Work task
Print the records below exactly as they appear.

Exercise inputs
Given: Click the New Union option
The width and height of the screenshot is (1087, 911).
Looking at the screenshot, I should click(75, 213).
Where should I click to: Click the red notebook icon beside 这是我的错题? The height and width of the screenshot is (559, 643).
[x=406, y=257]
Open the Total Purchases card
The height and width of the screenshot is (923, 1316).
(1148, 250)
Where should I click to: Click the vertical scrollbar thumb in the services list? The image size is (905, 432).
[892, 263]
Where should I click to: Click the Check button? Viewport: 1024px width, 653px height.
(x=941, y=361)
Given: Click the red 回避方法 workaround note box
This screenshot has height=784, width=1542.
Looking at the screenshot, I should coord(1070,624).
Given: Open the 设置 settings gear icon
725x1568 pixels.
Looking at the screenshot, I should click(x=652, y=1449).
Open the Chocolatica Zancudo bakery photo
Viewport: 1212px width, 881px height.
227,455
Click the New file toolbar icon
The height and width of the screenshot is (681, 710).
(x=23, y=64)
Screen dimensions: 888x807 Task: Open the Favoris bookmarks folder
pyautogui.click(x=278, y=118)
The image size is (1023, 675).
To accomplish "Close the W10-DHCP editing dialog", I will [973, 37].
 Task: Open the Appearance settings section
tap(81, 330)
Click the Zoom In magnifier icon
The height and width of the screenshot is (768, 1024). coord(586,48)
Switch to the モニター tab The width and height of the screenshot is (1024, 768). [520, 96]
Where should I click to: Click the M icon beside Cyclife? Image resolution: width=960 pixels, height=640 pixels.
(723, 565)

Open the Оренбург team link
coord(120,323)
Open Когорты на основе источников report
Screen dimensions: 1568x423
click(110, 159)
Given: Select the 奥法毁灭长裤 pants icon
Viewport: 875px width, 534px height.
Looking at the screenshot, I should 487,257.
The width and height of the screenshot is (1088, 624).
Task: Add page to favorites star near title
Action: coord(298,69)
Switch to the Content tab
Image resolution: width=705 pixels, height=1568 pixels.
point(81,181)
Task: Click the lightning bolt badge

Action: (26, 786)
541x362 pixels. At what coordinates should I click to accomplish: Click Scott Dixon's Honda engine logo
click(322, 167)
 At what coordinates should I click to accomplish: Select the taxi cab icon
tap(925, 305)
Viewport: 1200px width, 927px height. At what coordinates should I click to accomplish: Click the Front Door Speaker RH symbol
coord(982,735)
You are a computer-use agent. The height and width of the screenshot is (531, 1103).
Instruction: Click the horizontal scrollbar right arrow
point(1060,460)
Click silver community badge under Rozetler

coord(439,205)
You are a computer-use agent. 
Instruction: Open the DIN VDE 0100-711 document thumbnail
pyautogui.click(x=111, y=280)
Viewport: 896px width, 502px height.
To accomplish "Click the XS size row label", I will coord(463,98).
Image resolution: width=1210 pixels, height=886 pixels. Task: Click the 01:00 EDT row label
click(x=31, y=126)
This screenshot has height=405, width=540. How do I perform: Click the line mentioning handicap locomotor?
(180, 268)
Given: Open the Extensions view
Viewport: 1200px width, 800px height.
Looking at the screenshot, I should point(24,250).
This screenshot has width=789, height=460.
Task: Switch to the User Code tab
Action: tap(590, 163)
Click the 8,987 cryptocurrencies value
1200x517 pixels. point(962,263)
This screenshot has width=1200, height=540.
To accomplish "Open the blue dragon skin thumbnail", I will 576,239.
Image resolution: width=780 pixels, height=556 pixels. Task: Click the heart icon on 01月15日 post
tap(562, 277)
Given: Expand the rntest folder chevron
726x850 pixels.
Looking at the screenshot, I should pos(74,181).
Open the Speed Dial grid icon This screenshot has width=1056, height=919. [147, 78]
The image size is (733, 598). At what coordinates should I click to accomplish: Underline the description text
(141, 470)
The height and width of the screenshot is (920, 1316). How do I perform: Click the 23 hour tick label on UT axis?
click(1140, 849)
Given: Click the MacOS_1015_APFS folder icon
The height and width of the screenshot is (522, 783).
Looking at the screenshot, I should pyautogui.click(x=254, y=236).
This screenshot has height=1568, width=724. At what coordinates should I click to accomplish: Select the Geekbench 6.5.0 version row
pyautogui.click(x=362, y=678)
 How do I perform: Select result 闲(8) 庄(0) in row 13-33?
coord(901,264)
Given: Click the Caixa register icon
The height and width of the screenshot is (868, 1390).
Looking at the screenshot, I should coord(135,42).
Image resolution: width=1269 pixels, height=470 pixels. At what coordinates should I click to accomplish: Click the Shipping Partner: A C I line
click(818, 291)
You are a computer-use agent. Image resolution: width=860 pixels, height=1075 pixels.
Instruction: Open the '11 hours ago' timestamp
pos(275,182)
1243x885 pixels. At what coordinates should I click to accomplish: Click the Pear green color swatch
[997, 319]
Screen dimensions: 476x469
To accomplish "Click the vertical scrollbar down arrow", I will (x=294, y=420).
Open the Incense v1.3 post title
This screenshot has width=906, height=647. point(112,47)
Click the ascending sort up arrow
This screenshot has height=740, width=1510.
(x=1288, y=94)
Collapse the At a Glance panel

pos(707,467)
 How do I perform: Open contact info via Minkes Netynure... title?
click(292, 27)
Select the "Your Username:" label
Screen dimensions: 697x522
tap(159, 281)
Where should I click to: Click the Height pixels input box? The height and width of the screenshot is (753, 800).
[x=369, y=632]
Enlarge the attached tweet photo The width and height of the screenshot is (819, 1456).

Solution for this task
Given: Click the New Union option
The width and height of the screenshot is (1087, 911).
Looking at the screenshot, I should click(75, 213).
Where should I click to: Click the red notebook icon beside 这是我的错题? The height and width of the screenshot is (559, 643).
[x=406, y=257]
Open the Total Purchases card
The height and width of the screenshot is (923, 1316).
(1148, 250)
Where should I click to: Click the vertical scrollbar thumb in the services list? The image size is (905, 432).
[892, 263]
Where should I click to: Click the Check button? Viewport: 1024px width, 653px height.
(x=941, y=361)
Given: Click the red 回避方法 workaround note box
This screenshot has height=784, width=1542.
Looking at the screenshot, I should coord(1070,624).
Given: Open the 设置 settings gear icon
725x1568 pixels.
Looking at the screenshot, I should click(x=652, y=1449).
Open the Chocolatica Zancudo bakery photo
Viewport: 1212px width, 881px height.
227,455
Click the New file toolbar icon
The height and width of the screenshot is (681, 710).
(x=23, y=64)
Screen dimensions: 888x807 Task: Open the Favoris bookmarks folder
pyautogui.click(x=278, y=118)
The image size is (1023, 675).
To accomplish "Close the W10-DHCP editing dialog", I will [973, 37].
 Task: Open the Appearance settings section
tap(81, 330)
Click the Zoom In magnifier icon
The height and width of the screenshot is (768, 1024). coord(586,48)
Switch to the モニター tab The width and height of the screenshot is (1024, 768). [520, 96]
Where should I click to: Click the M icon beside Cyclife? Image resolution: width=960 pixels, height=640 pixels.
(723, 565)

Open the Оренбург team link
coord(120,323)
Open Когорты на основе источников report
Screen dimensions: 1568x423
click(110, 159)
Given: Select the 奥法毁灭长裤 pants icon
Viewport: 875px width, 534px height.
Looking at the screenshot, I should 487,257.
The width and height of the screenshot is (1088, 624).
Task: Add page to favorites star near title
Action: coord(298,69)
Switch to the Content tab
Image resolution: width=705 pixels, height=1568 pixels.
point(81,181)
Task: Click the lightning bolt badge

Action: (26, 786)
541x362 pixels. At what coordinates should I click to accomplish: Click Scott Dixon's Honda engine logo
click(322, 167)
 At what coordinates should I click to accomplish: Select the taxi cab icon
tap(925, 305)
Viewport: 1200px width, 927px height. At what coordinates should I click to accomplish: Click the Front Door Speaker RH symbol
coord(982,735)
You are a computer-use agent. The height and width of the screenshot is (531, 1103).
Instruction: Click the horizontal scrollbar right arrow
point(1060,460)
Click silver community badge under Rozetler

coord(439,205)
You are a computer-use agent. 
Instruction: Open the DIN VDE 0100-711 document thumbnail
pyautogui.click(x=111, y=280)
Viewport: 896px width, 502px height.
To accomplish "Click the XS size row label", I will coord(463,98).
Image resolution: width=1210 pixels, height=886 pixels. Task: Click the 01:00 EDT row label
click(x=31, y=126)
This screenshot has height=405, width=540. How do I perform: Click the line mentioning handicap locomotor?
(180, 268)
Given: Open the Extensions view
Viewport: 1200px width, 800px height.
Looking at the screenshot, I should point(24,250).
This screenshot has width=789, height=460.
Task: Switch to the User Code tab
Action: tap(590, 163)
Click the 8,987 cryptocurrencies value
1200x517 pixels. point(962,263)
This screenshot has width=1200, height=540.
To accomplish "Open the blue dragon skin thumbnail", I will 576,239.
Image resolution: width=780 pixels, height=556 pixels. Task: Click the heart icon on 01月15日 post
tap(562, 277)
Given: Expand the rntest folder chevron
726x850 pixels.
Looking at the screenshot, I should pos(74,181).
Open the Speed Dial grid icon This screenshot has width=1056, height=919. [147, 78]
The image size is (733, 598). At what coordinates should I click to accomplish: Underline the description text
(141, 470)
The height and width of the screenshot is (920, 1316). How do I perform: Click the 23 hour tick label on UT axis?
click(1140, 849)
Given: Click the MacOS_1015_APFS folder icon
The height and width of the screenshot is (522, 783).
Looking at the screenshot, I should pyautogui.click(x=254, y=236).
This screenshot has height=1568, width=724. At what coordinates should I click to accomplish: Select the Geekbench 6.5.0 version row
pyautogui.click(x=362, y=678)
 How do I perform: Select result 闲(8) 庄(0) in row 13-33?
coord(901,264)
Given: Click the Caixa register icon
The height and width of the screenshot is (868, 1390).
Looking at the screenshot, I should coord(135,42).
Image resolution: width=1269 pixels, height=470 pixels. At what coordinates should I click to accomplish: Click the Shipping Partner: A C I line
click(818, 291)
You are a computer-use agent. Image resolution: width=860 pixels, height=1075 pixels.
Instruction: Open the '11 hours ago' timestamp
pos(275,182)
1243x885 pixels. At what coordinates should I click to accomplish: Click the Pear green color swatch
[997, 319]
Screen dimensions: 476x469
To accomplish "Click the vertical scrollbar down arrow", I will (x=294, y=420).
Open the Incense v1.3 post title
This screenshot has width=906, height=647. point(112,47)
Click the ascending sort up arrow
This screenshot has height=740, width=1510.
(x=1288, y=94)
Collapse the At a Glance panel

pos(707,467)
 How do I perform: Open contact info via Minkes Netynure... title?
click(292, 27)
Select the "Your Username:" label
Screen dimensions: 697x522
tap(159, 281)
Where should I click to: Click the Height pixels input box? The height and width of the screenshot is (753, 800).
[x=369, y=632]
Enlarge the attached tweet photo The width and height of the screenshot is (819, 1456).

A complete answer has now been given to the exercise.